* **Excerpted text**
The driver’s view ahead is still dominated, as tradition dictates, by a central rev counter with digital gear display. It’s a simple view, and there’s something refreshing about that when so many sports cars choose to bombard you with information. That’s there if you want it, in the subordinate screens either side. How these operate takes some learning, and seems slightly primitive alongside rivals with touchscreens and central control knobs. The forthcoming SF90 does away with this dash layout in exchange for a 16-inch screen. Less romantic, but ought to be much more user-friendly. Doubtless it’ll migrate down to lesser models in time.
You view this through a slightly smaller steering wheel. It still carries all the controls, but mostly they’re logical. Cruise control is on a panel to the left, operated by a twist knob. Unusual and awkward. Enjoy music? Not here you won’t – the £3,552 JBL hi-fi is pretty poor. You can at least operate your phone reasonably well via CarPlay or Android Auto, but the sound quality leaves a lot to be desired.
As mentioned earlier, the roof can be dropped and raised on the move. That’s useful. And it stows in a very shallow compartment on the back deck. Up front, the boot is anything but shallow. In fact the 200-litre nose load bay is properly commodious.
Nothing much wrong with the driving position either, but think twice before speccing the £5,184 carbon fibre racing seats. They seem to have a lumbar lump just where your belt sits. And as we’ve come to expect from Ferrari, the quality of the materials and the solidity of the build are very impressive.

* **Do this**
Answer these about the car interior review:
1. What size screen will the forthcoming SF90 get?
2. How is the cruise control operated?
3. What price does the review give for the optional racing seats?
Rely only on the car interior review for your answers.

* **Material supplied**

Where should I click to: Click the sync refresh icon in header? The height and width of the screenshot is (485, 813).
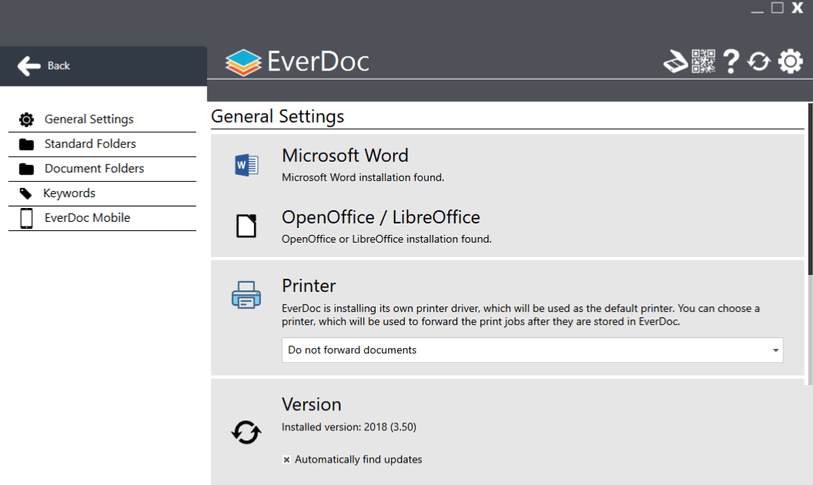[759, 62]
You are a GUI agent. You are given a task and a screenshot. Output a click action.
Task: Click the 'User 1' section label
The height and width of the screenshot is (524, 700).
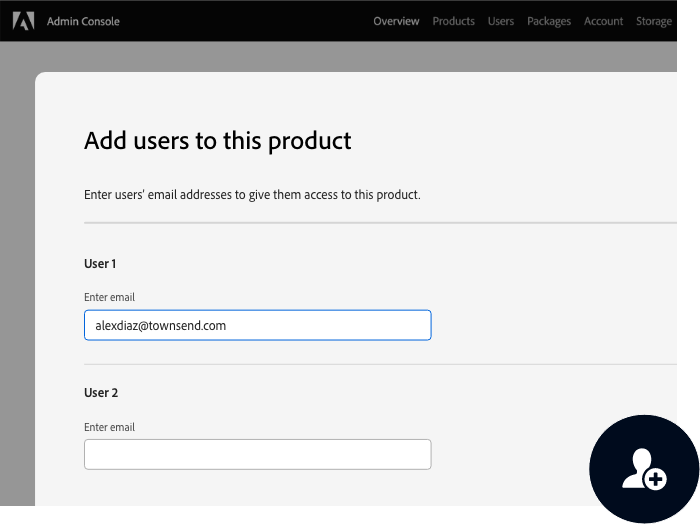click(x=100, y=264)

* **Problem solution**
1. A 16-inch screen.
2. By a twist knob on a panel to the left.
3. £5,184.